Time to Lime



I’ve been studying soil testing for a couple of years now. Taking the test is the easy part, the hard part if figuring out what to do with the numbers you get back from the lab! I discovered that a few of our newer vegetable fields had a lower than optimum pH. The term pH refers to “the power of hydrogen”, and is matched to a scale that ranges from acidic to alkaline (1 to 14). The goal on a crop farm is neutral, or a pH of 7. It is at neutral that the greatest number of plant essential elements are in a state of chemical availability. Some of our patches were at 6.2, not far off from 7, but still in need of assistance.

The method of choice to raise the pH is to spread lime. There are two types of locally available agricultural lime – high calcium (calcium carbonate) and dolomitic (calcium magnesium carbonate). Since our magnesium levels are perfect, we chose high cal lime. The part of the lime that does the pH adjusting is the carbonate part – it releases hydrogen from the soil and allows calcium and other cations to take its place.

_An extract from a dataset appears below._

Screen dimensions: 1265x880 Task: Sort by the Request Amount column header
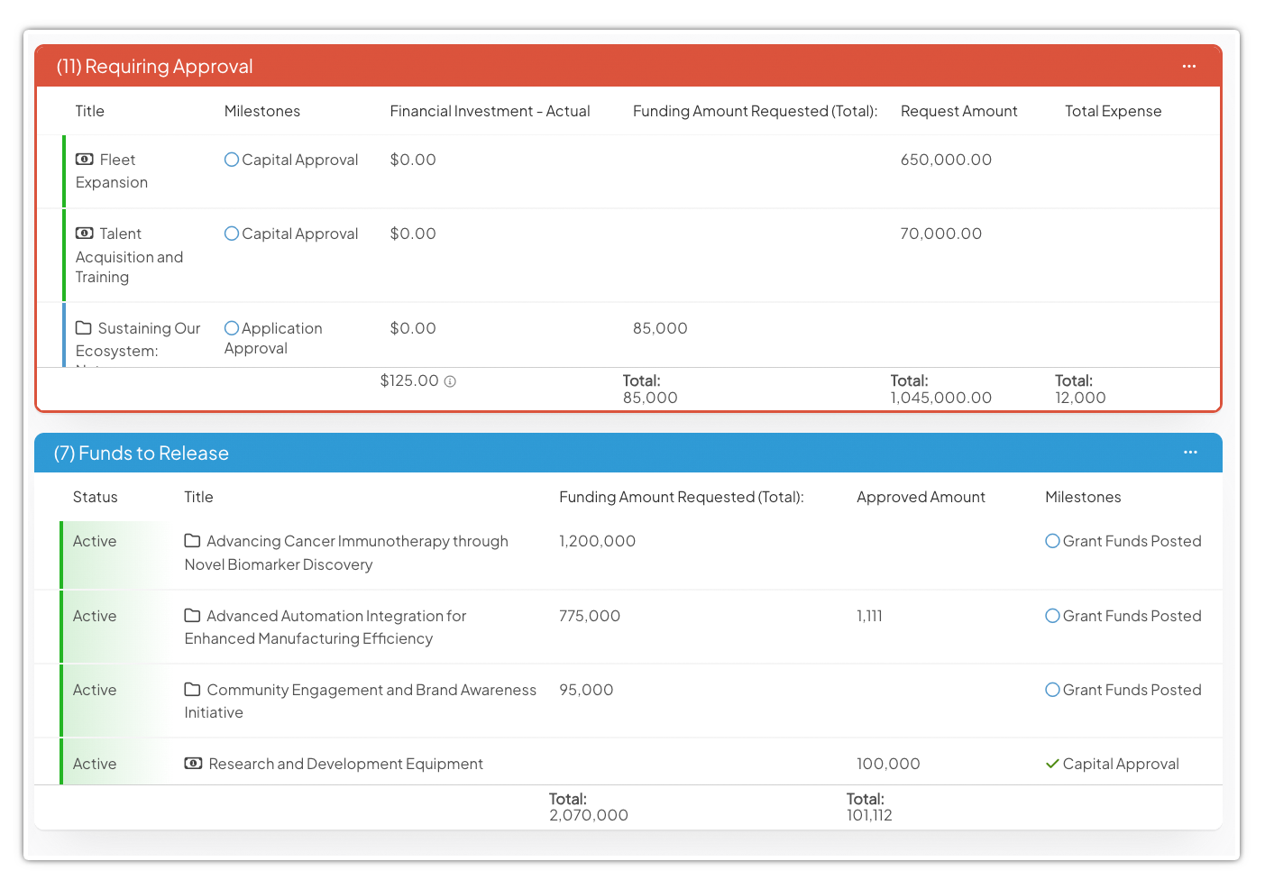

This is the time to call in a professional lime spreader. We ordered 2 tons per acre and needed to lime 13 acres. The complicated part is to time this operation. In order to allow a 20 ton rig to roll across a field, it needs to either be frozen solid, or dry enough that the soil won’t compact under all that weight. We ordered the lime in early February, hoping that we’d catch a good hard freeze one morning. That never happened. Instead, this strangely warm dry winter/spring gave us soil moisture levels so low that we could have the lime spread in March.

Kevin Baker came out on a cool March morning and spread the lime.


This is exciting for a farm! It’s wonderful to have someone who can do this job well for us.

Here’s what it looked like when Kevin was done.


That’s the winter cover crop of wheat and lots of finely ground limestone. Once we till that in, the carbonate can start to do it’s thing and our pH will rise toward neutral.

Finally, after waiting for perfect soil conditions for a couple of years, we had the chance to get this job done. Cheers to a perfect pH and lots of calcium to feed your vegetables!